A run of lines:
-.-.-

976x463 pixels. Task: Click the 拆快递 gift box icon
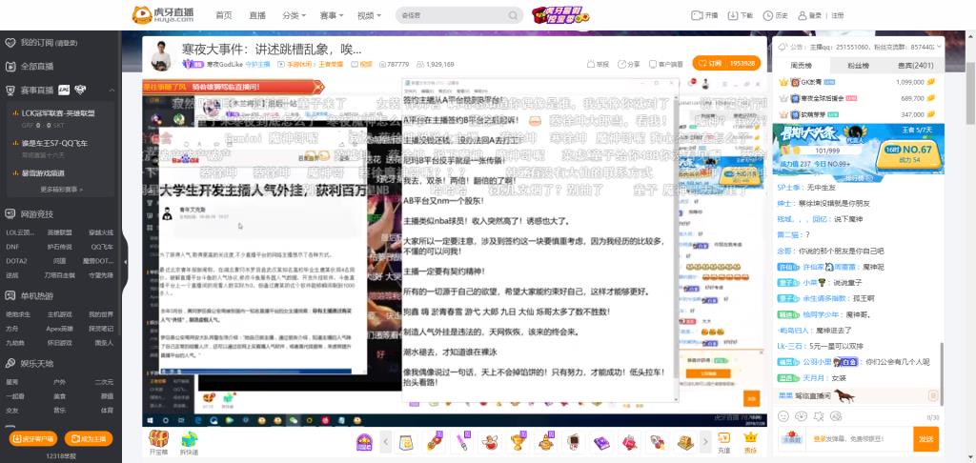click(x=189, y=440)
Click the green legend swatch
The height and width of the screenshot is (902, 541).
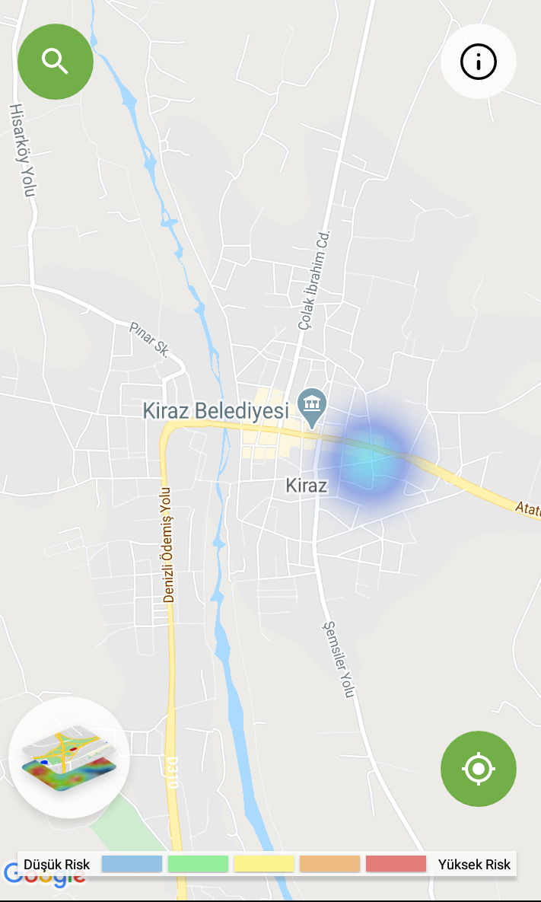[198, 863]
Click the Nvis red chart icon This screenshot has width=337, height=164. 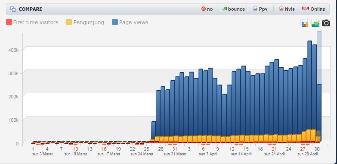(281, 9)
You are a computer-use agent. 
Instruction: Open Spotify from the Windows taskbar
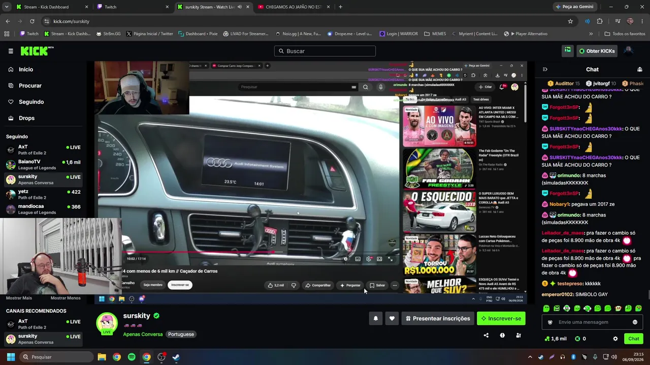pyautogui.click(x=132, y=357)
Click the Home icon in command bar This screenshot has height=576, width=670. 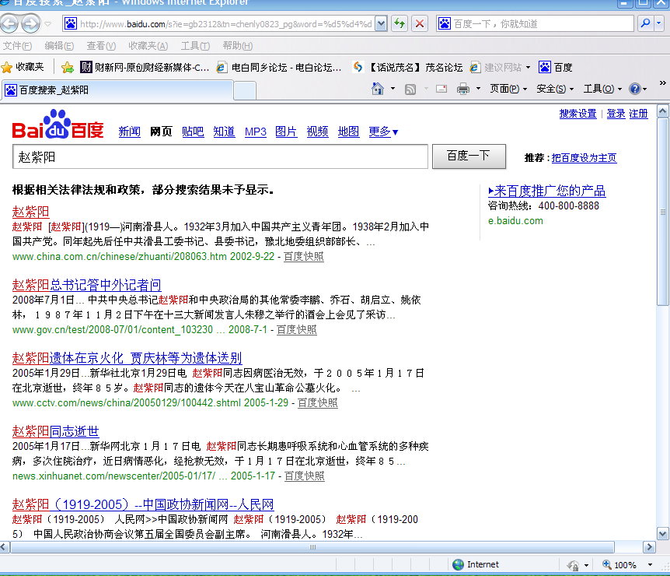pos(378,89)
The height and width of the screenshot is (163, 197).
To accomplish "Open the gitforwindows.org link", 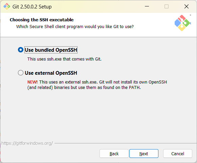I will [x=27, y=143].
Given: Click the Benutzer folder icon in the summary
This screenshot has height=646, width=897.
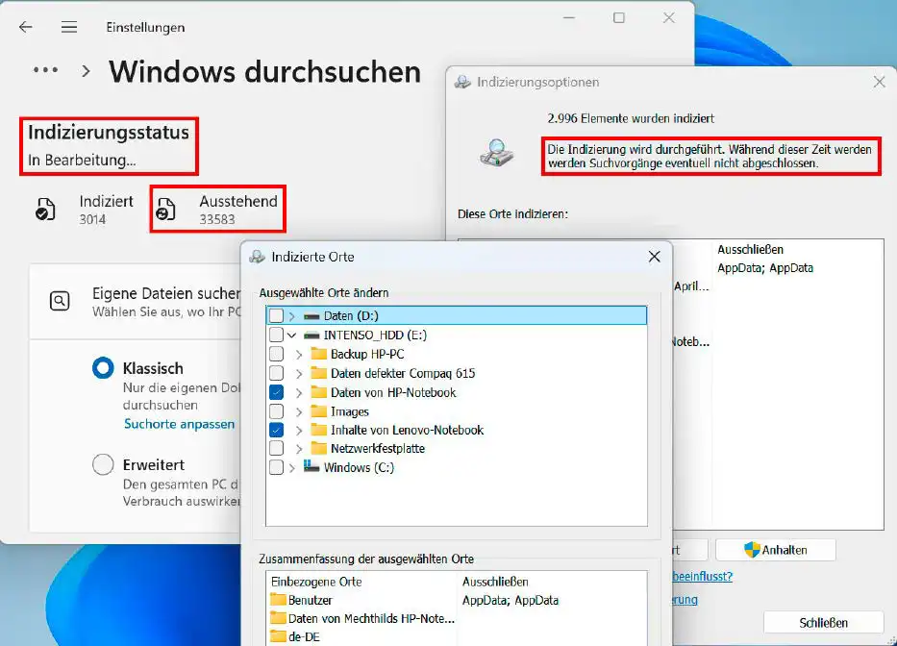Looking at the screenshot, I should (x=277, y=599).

-.-.-

> Do this: Copy out the lines from the one containing "Given: Click the" through the last line, inclusive. Leave the pictures out.

> Written response:
Given: Click the Benutzer folder icon in the summary
This screenshot has height=646, width=897.
Looking at the screenshot, I should (x=277, y=599).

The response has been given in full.